Lifeng_Jin · July 3, 2017, 7:38pm

Also the anaconda version has quite a few places different from the documentation (norm does not support keepdim, there is no matmul etc.). Hopefully it will be updated soon.

smth · July 3, 2017, 8:41pm

whenever you add benchmarks with CUDA, you need to make sure you call torch.cuda.synchronize() right before collecting the time.

For example:

x = x.cuda()
print('1')
y = x ** 2
torch.cuda.synchronize()
print('2')

In your case, add torch.cuda.synchronize() right before print(‘2’) and print(‘3’) and print(‘4’)
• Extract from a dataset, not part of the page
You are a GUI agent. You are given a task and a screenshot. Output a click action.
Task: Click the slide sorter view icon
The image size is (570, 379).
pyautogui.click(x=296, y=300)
Lifeng_Jin · July 3, 2017, 9:06pm

Yes, you are right. I have added torch.cuda.synchronize() to the example and now the majority of time spent in this case is at the backward call. The torch_C._cuda_synchronize is the most time consuming operation, spending 469 seconds. So the weirdness of print taking a long time is gone, but why is backward so slow with the dev version?
The other version works just fine. The flowchart looks like the one posted. Nothing interesting.